Start of Source material
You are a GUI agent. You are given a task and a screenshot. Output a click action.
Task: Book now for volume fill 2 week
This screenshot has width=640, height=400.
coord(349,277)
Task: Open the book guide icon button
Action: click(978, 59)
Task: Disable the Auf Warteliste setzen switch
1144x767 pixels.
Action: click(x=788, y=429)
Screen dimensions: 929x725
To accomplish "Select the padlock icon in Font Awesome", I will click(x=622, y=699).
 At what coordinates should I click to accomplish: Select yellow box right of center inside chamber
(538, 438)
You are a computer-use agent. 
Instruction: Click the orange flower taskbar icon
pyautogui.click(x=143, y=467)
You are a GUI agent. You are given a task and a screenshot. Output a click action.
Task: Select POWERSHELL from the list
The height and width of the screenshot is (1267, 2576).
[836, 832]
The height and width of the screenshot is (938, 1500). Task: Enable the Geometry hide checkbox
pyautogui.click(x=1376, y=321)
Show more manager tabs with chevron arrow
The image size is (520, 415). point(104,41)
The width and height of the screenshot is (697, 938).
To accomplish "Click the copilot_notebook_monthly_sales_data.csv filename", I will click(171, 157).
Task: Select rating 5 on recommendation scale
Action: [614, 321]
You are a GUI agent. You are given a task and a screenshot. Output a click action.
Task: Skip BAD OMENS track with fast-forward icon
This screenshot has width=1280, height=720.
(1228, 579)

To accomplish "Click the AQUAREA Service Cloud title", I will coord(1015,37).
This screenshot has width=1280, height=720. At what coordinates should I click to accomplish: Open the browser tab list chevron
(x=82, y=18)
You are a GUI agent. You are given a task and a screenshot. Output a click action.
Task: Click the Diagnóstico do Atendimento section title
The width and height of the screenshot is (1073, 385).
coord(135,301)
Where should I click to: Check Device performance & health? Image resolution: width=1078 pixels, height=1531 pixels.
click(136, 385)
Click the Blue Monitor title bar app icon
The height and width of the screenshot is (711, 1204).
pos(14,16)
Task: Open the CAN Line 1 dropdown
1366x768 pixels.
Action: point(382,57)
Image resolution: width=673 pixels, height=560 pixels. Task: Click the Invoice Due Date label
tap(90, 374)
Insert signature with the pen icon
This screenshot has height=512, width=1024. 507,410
End of Source material
Try it:
Write the lines out exactly, from the one with "Image resolution: width=673" down to the last line of the listing, and leave out all others.

Expected answer:
Image resolution: width=673 pixels, height=560 pixels. Task: Click the Invoice Due Date label
tap(90, 374)
Insert signature with the pen icon
This screenshot has height=512, width=1024. 507,410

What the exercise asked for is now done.